Un subtil art de l’à-propos

Par James Benoit · L'ŒIL

Le 26 octobre 2021 - 386 mots

Aux heures où ont rouvert les portes des musées, le chemin vers les œuvres redevient possible. Il est alors lieu de s’interroger sur la nature de l’énergie qui presse nos pas sur le chemin des expositions.
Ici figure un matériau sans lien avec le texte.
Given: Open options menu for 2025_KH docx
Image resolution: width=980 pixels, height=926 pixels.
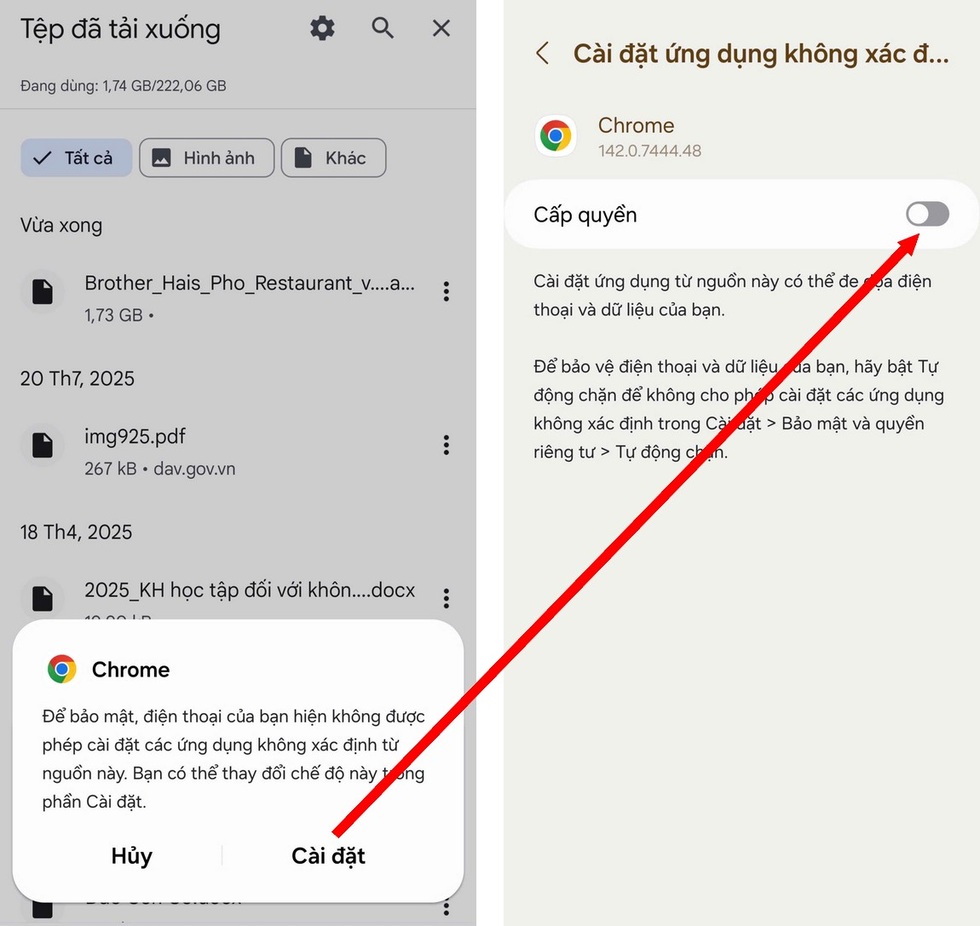Looking at the screenshot, I should [446, 598].
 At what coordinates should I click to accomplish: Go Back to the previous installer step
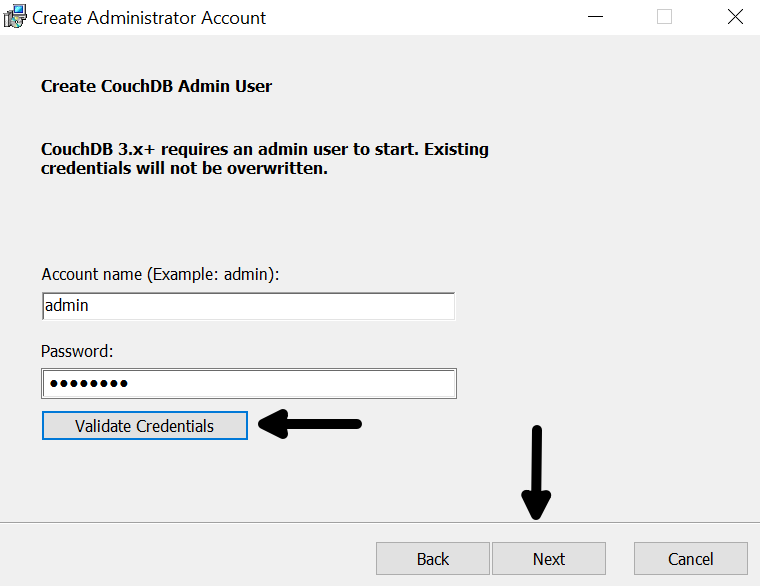pyautogui.click(x=433, y=559)
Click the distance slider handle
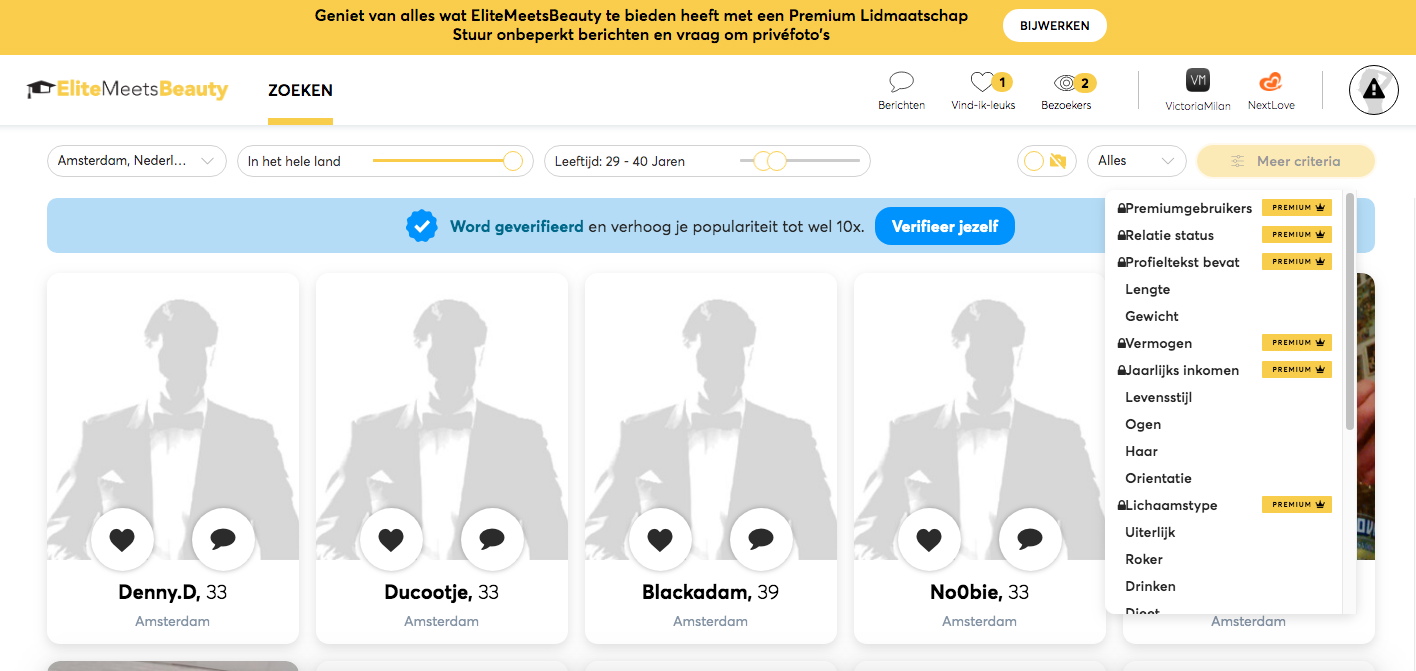This screenshot has width=1416, height=671. point(513,161)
Qu’allons-nous faire dans un musée ? Contempler des œuvres exposées à nos sens dans le recueillement intérieur, ou bien plutôt projeter sur des formes et des couleurs cette trace de nous qui aurait quelque chose à en dire ? Depuis le plus simple des j’aime/j’aime-pas les moins argumentés, c’est déjà une épreuve de vérité. Ce qui se joue ici tient moins d’une affaire de goût que de l’expression d’une personnalité. Les critiques d’art, et d’autant moins d’entre elles les plus littéraires, n’échappent pas à la règle. Elles romancent. Elles conjuguent les rapprochements et les malentendus, font un récit d’une émotion vécue. En faisant littérature, elles nous en montrent la voie, l’apogée. De l’autre côté, derrière une peinture, il n’y a que de la toile, puis, peut-être, un mur. Même sonores, et parfois loquaces, les œuvres restent muettes. Elles nous laissent seuls face à nos rêves. Du point de vue de Philippe Forest, c’est que le sens propre d’une œuvre n’est pas tant de témoigner de l’état de l’âme de celui qui en est le créateur, de véhiculer son émotion, d’en transmettre un message ou une sensation, que d’être racontée, à la première personne, par le biais d’un état de l’âme de celui qui la perçoit, s’y ouvre et la reçoit. À ce jeu, nous serions alors tous critiques d’art, au moins en potentiel, et ce serait même le propre de l’art que de nous y amener. Car un art sans critique serait un art sans histoire. Il échapperait à la grande, celle qui brasse les courants et les époques, les siècles et les étiquettes. Il esquiverait surtout la petite, celle qui fait de nous qui nous sommes par la magie des récits que nous avons à nous en raconter. C’est de cette rencontre intérieure, de cette expérience de peinture, de formes, qu’en émerge tout l’intérêt, l’attrait, et peut-être le succès. Comme il en va de toute relation humaine, nous basculons à la rencontre de l’art parce qu’il nous met en relation avec la vie telle que nous la vivons, et parce que, plus que tout, il nous parle de nous-mêmes.

Philippe Forest, Éloge de l’aplomb et autres textes sur l’art et la peinture,
éditions Gallimard, Collection « Art et artistes » , 216 p., 22,50 €.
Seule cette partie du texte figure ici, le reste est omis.